Let's say that you work for an Italian company, only dealing with Italian customers. In this example, you have created a dataset containing some customer data, such as their names, email address, or their social security number. The semantic type for the column containing the social security number data will be set by default to text. This is not specific enough and you want to create a new category in order to match this type of data: a codice fiscale semantic type in this case.

You will create this new semantic type in Talend Dictionary Service, and it will be automatically available in your dataset so that your data can be matched with a proper type.

Important: For security reasons, a few regular expressions cannot be used, especially the backreferences. For more information, see the RE2/J documentation.

Procedure

  1. From the left panel of the homepage, open the Semantic type view.
  2. Click the Add semantic type button.
  3. In the Name field, enter codice fiscale.
  4. In the Description field, enter Italian social security number.
  5. In the Type drop-down, select Regular expression.
  6. Keep the Use for validation switch activated.

    Using a regular expression, a dictionary or a compound type for validation means that it will be used to define which values are considered right or wrong in a given column. The result of this validation process can be seen in the quality bar of each column in your datasets.

    In any case, regular expressions or dictionary of values are used for data discovery, that calculates the matching percentage between the reference values and your data to define the semantic type of each column.

    In this example, if you were to deactivate the switch, the regular expression would only be used for data discovery, and no value would be considered invalid.

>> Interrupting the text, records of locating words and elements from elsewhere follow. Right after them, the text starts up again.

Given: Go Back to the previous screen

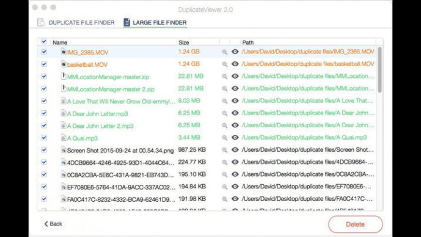Looking at the screenshot, I should coord(53,224).
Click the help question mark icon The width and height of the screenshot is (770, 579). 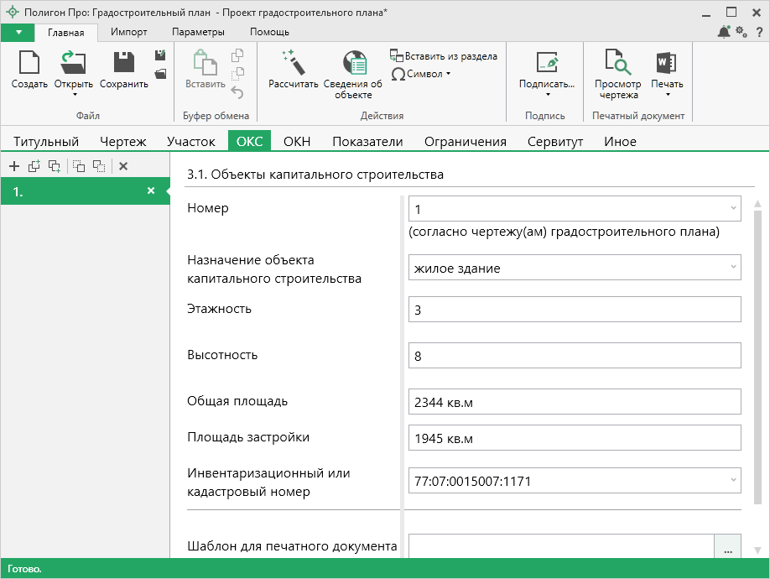coord(758,32)
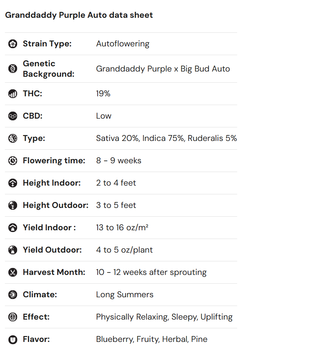
Task: Click the Yield Outdoor icon
Action: (13, 250)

  7. In the Content drop-down list, select the type of content that you want to validate, Any character in this case.
    This option helps optimizing performances. Only the data that matches the selected type will be validated. You can choose to only validate Alphabetical or Numerical values against a regular expression, but because Italian social security numbers contain both, you must select Any character.
  8. In the Validation pattern field, enter ^[A-Z]{6}[0-9]{2}[A-Z][0-9]{2}[A-Z][0-9]{3}[A-Z]$.
    This regular expression is designed to match the Italian codice fiscale, which is an alphanumeric code of 16 characters. Data that matches this pattern will be identified as codice fiscale.
  9. Click Save and publish to send the new semantic type to the Talend Dictionary Service server and make it available to the Talend Cloud Data Inventory users

    Clicking Save as draft means that the semantic type will be stored in Talend Dictionary Service, but will not be broadcast to the Talend Cloud applications. This allows you to chose the moment when you want to make your semantic types public.

    The codice fiscale type is now available in the list of semantic types with the status set as Published.

    The change in semantic types is instantly effective in Talend Cloud Data Inventory for every new dataset that you create. For existing datasets, you will need to refresh the sample in order to recalculate the quality with the new category.

  10. Go back to your dataset containing the Italian social security numbers.
  11. Click the Refresh sample button.
    Location of the Refresh button from the dataset overview.

Results

Your data is now matched with the codice_fiscale semantic type, that you manually created in Talend Dictionary Service.
New regular expression-based semantic type has been added.

From now on, when importing new datasets containing Italian social security numbers, they will automatically be matched with the proper type.